TCP_ENABLE: Enable only if you need external MQTT TCP/TLS access.
- Wait for deployment to complete, typically 2-3 minutes. After deployment, you will be redirected to the Canvas. For later changes, describe your requirements in the dialog to let AI apply updates, or click the relevant resource cards to modify settings.
- Access EMQX through the generated URLs:
- Dashboard: Open the application URL and log in with username
admin and your configured password.
- MQTT WebSocket: Use
wss://[your-app-url]/mqtt for browser MQTT clients.
- MQTT TCP/TLS: If
TCP_ENABLE is enabled, use the NodePort service information shown in Sealos.
Configuration
After deployment, you can configure EMQX through:
- EMQX Dashboard: Manage listeners, authentication, authorization, clients, rules, and cluster settings.
- Sealos AI Dialog: Describe resource or template changes and let AI apply them.
- Resource Cards: Click the StatefulSet, Service, or Ingress cards in Canvas to adjust resources and networking.
Scaling
To scale EMQX after deployment:
- Open the Canvas for your deployment.
- Click the EMQX StatefulSet resource card.
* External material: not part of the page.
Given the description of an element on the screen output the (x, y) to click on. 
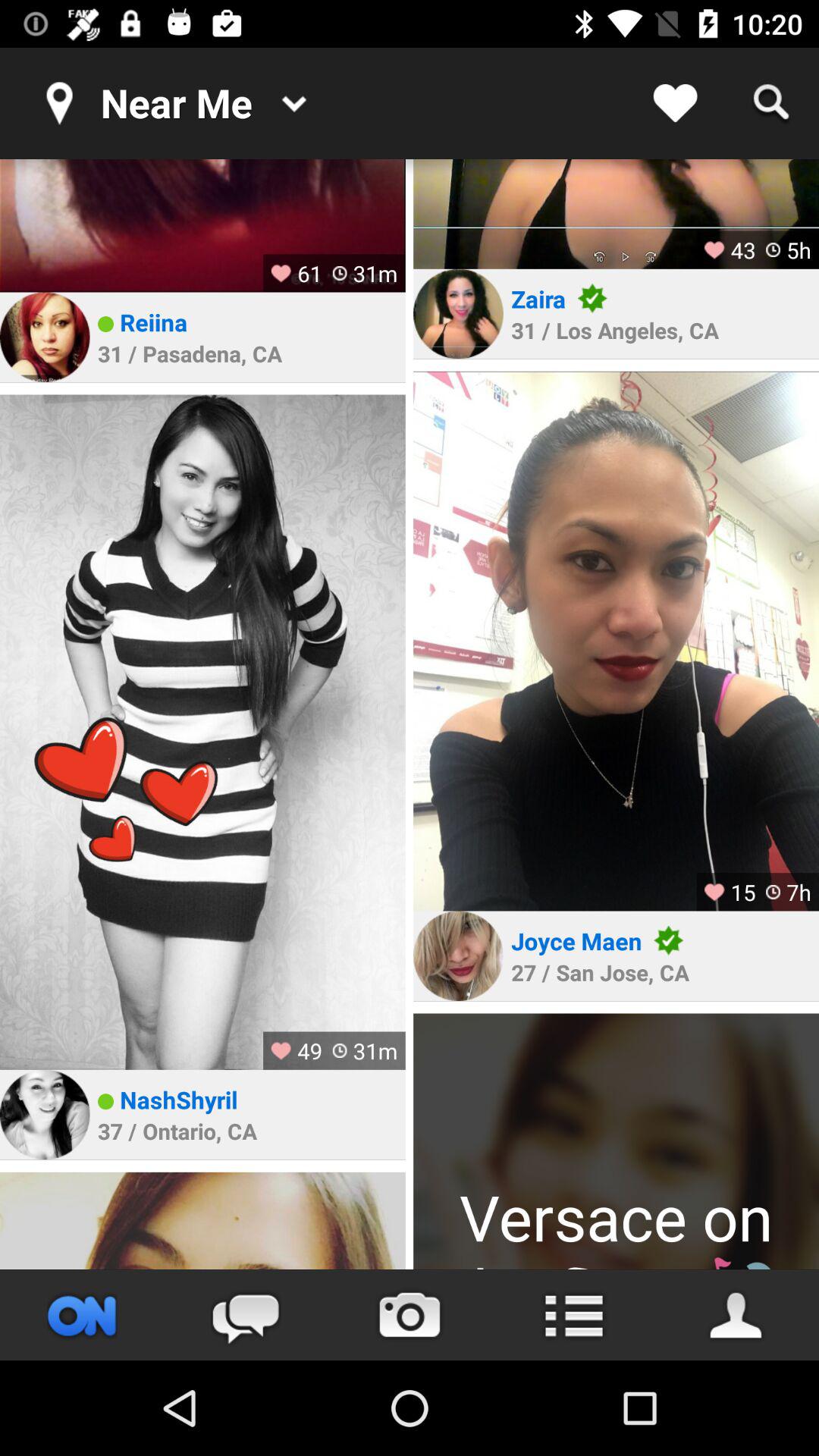
go to profile (737, 1315)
- Adjust the replica count and resource limits.
- Apply the changes and wait for the EMQX cluster to rebalance.
For production workloads, use an odd replica count such as 3 or 5 and validate client reconnect behavior during rolling updates.
Troubleshooting
Dashboard login fails
- Cause: The initial password may have already been changed after first startup.
- Solution: Use the current Dashboard password. If you need to reset it, follow the EMQX documentation for changing Dashboard users from the CLI or Dashboard.
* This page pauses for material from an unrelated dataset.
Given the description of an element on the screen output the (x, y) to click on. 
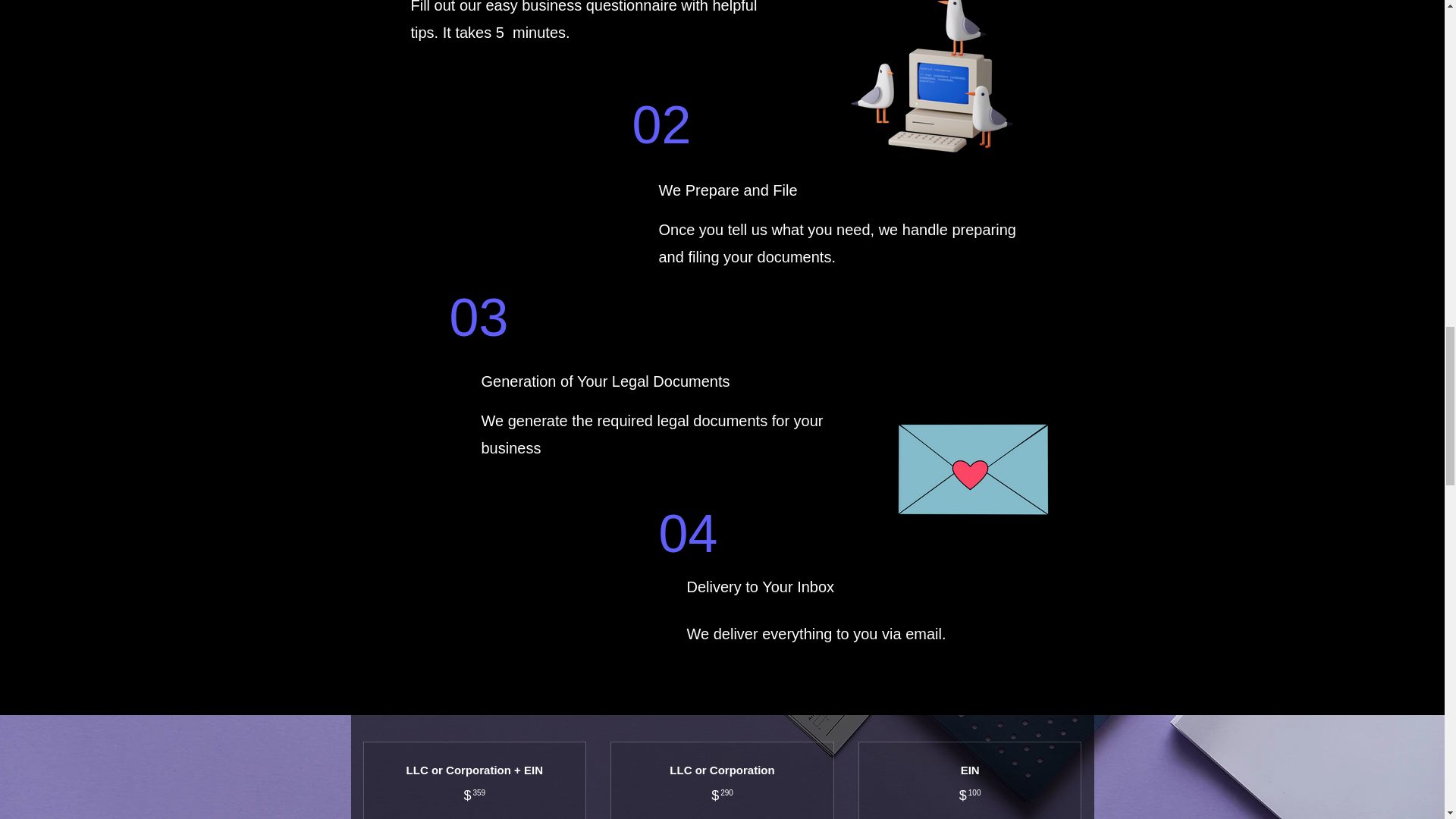
We Prepare and File (727, 190)
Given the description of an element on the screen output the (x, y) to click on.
MQTT TCP clients cannot connect
- Cause:
TCP_ENABLE may be disabled, or the client is using the wrong NodePort endpoint.
- Solution: Enable
TCP_ENABLE during deployment or expose the listener later through Sealos networking settings.
Cluster replicas do not become ready
- Cause: EMQX needs stable DNS names and enough resources to finish cluster startup.
- Solution: Check pod logs in Canvas, confirm all replicas can resolve the headless service, and increase CPU or memory if startup probes keep failing.
Getting Help
Additional Resources
License
This Sealos template is provided under the repository license. EMQX itself is licensed under Apache License 2.0.